Here’s a company that currently manages somewhere around 70 brands.  And, sure, they’ve had some notable “missteps” (to be kind), like Fabreze Scentstories, Clairol Touch of Yogurt Shampoo, and their Charmin Spacemaker, but their batting average is still pretty extraordinary.

Adobe Workfront, in an article, “8 Reasons why your marketing campaign failed,”  pretty much sums up my point here: “ After weeks of planning, strategizing, and creating your marketing campaign, it falls flat after it launches. What do you do now? Throw in the towel? Look for a new career path? Of course not. Failure is a reality of content marketing and we’re all bound to experience it at some point. What’s important is how you respond. Figure out what went wrong so you can make necessary adjustments.” According to Workfront, there are eight reasons for failure:

  1. You Didn’t Identify the Proper Persona
  2. You Had Insufficient Research
  3. You Didn’t Have Correct or Realistic Success Metrics
  4. You Created the Wrong Message for Your Audience
  5. You Delivered Content at the Wrong Time of the Buyer’s Journey
  6. You Didn’t Give the Campaign Enough Time
  7. You Failed to Meet Regulatory or Brand Compliance Guidelines
  8. Your Product Fell Short of Your Claims

That’s a pretty good list. After all, we marketers now live in an age where, thanks to marketing automation and technologies, making mistakes is, frankly, getting increasingly difficult. Numbers 1-8 above are, well, easy. In fact, it's getting to where not identifying your persona, creating the wrong message at the wrong time, and targeting the wrong individual is nearly impossible. So, given all of the resources available to ensure that you DON'T fail, why does it still happen? Maybe the reason why is also the reason why we all need a Wall of Failures. As Henry Ford is quoted on the wall as saying, “the only real mistake is the one from which we learn nothing.”

And maybe that needs to be 9. You didn’t learn from your mistakes.

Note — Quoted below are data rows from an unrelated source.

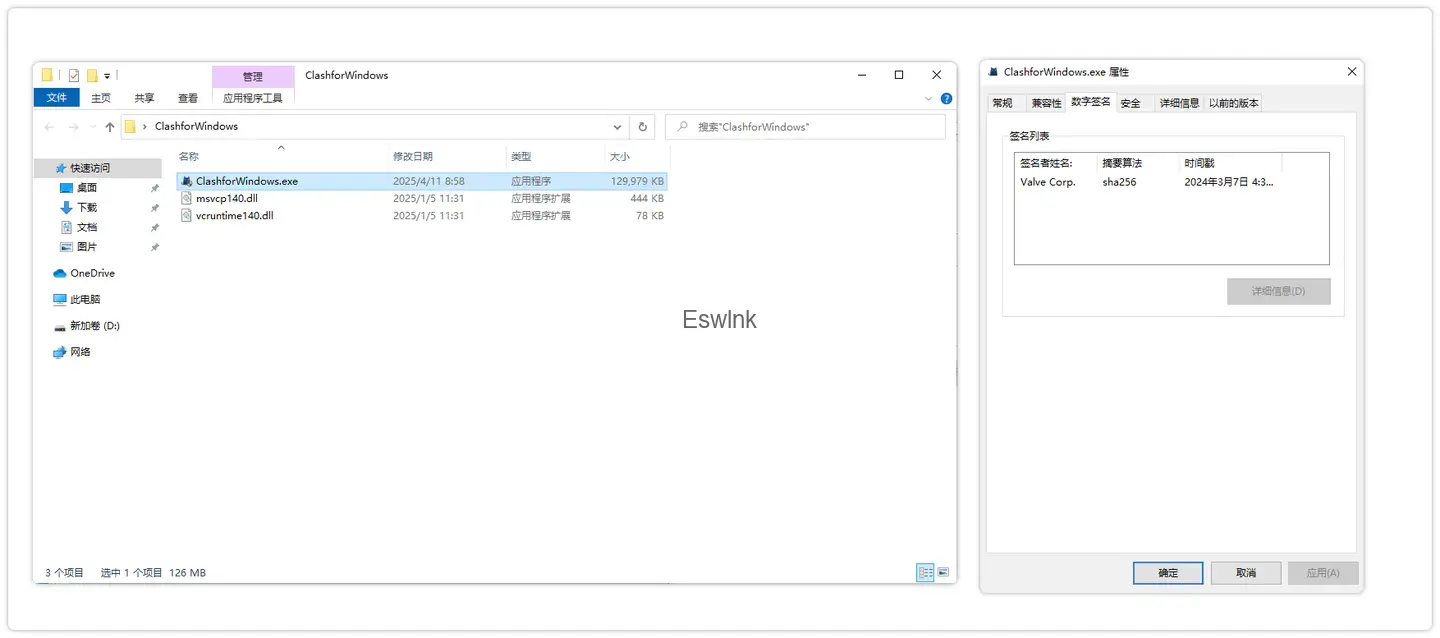Switch to large icons view in status bar
Screen dimensions: 1440x638
coord(943,573)
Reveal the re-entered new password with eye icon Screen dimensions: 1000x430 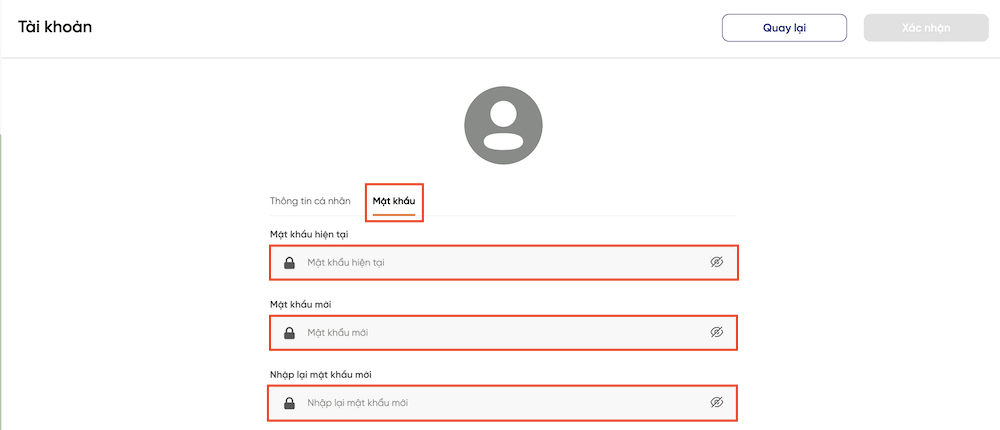[x=717, y=403]
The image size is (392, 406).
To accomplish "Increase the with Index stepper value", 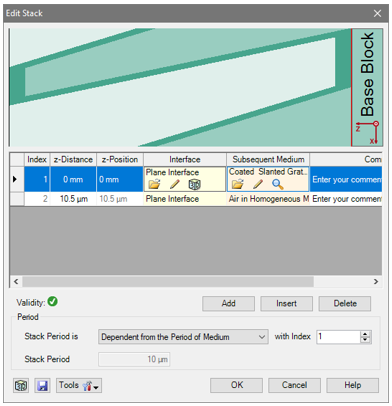I will pyautogui.click(x=365, y=334).
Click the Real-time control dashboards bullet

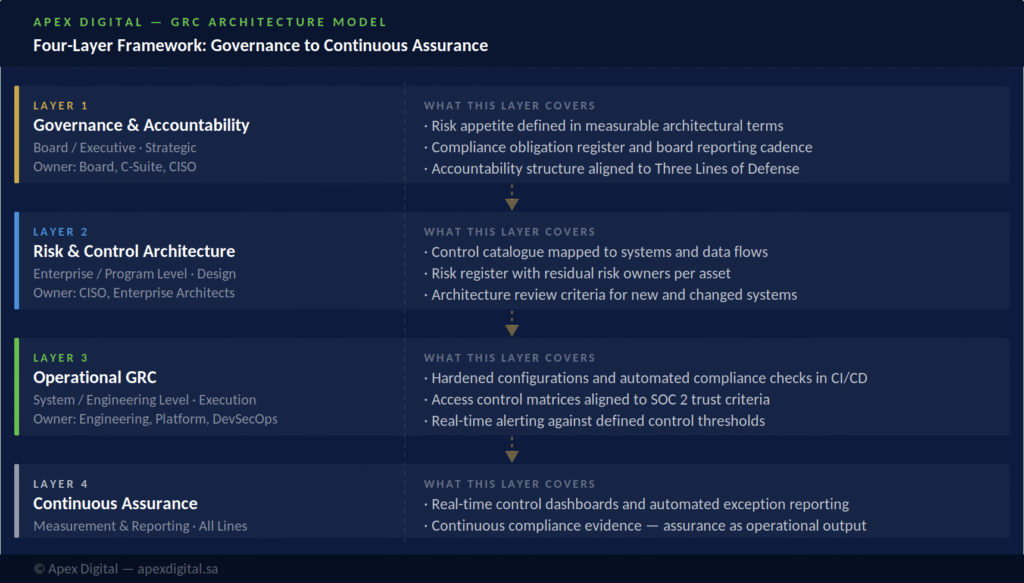(x=637, y=504)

About Bank Marketing Center

Here at BankMarketingCenter.com, our goal is to help you with that vital, topical, and compelling communication with customers; messaging that will help you build trust, relationships, and revenue. In short, build your brand. To view our campaigns, both print and digital, visit BankMarketingCenter.com. Or, you can contact me directly by phone at 678-528-6688 or email at nreynolds@bankmarketingcenter.com.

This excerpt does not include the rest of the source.